■ **INPUT FOR THIS TASK**

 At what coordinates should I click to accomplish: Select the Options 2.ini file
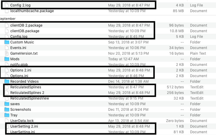(x=21, y=70)
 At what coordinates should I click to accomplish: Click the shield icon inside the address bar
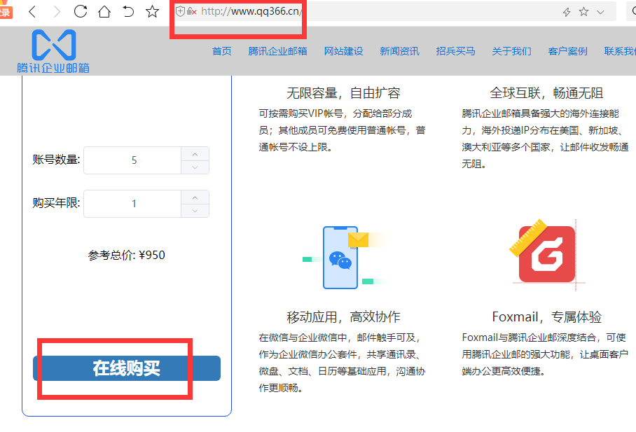pyautogui.click(x=181, y=11)
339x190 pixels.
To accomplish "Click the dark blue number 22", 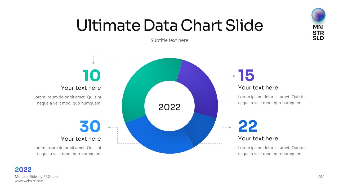I will pyautogui.click(x=248, y=126).
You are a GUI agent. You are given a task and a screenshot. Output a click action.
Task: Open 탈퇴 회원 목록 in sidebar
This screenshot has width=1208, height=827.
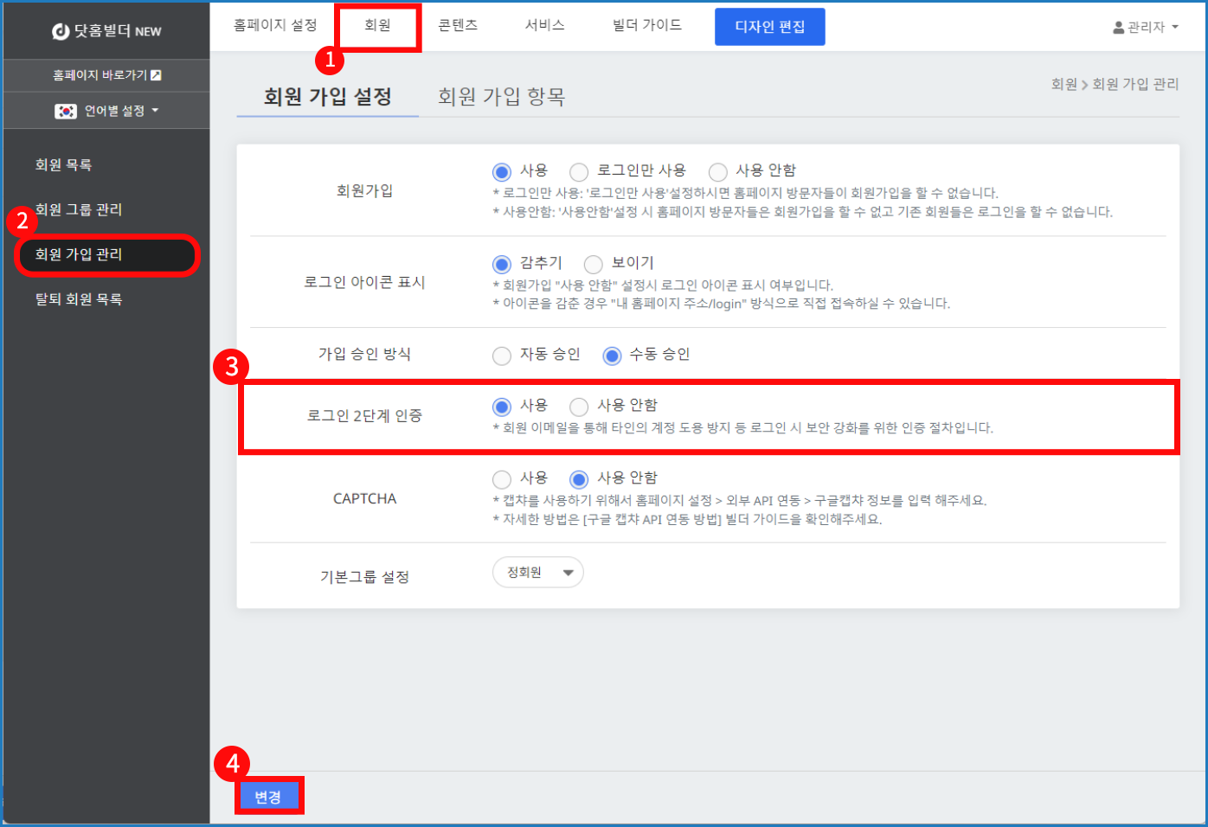point(79,299)
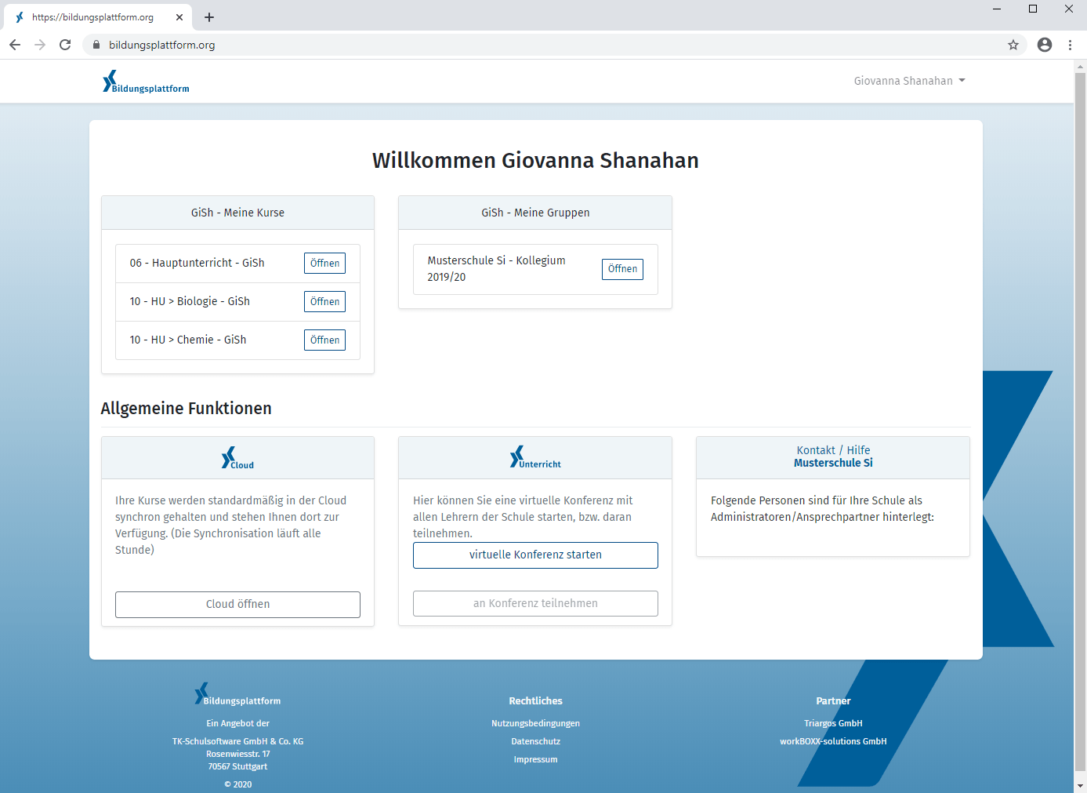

■ **ACTION ITEM**
Going from the line that holds "You are a GUI" to the end of the listing above, copy each line exactly and nothing more, leaving pictures aside.

■ **SOLUTION TO THIS TASK**
You are a GUI agent. You are given a task and a screenshot. Output a click action.
Task: Open 탈퇴 회원 목록 in sidebar
This screenshot has width=1208, height=827.
point(79,299)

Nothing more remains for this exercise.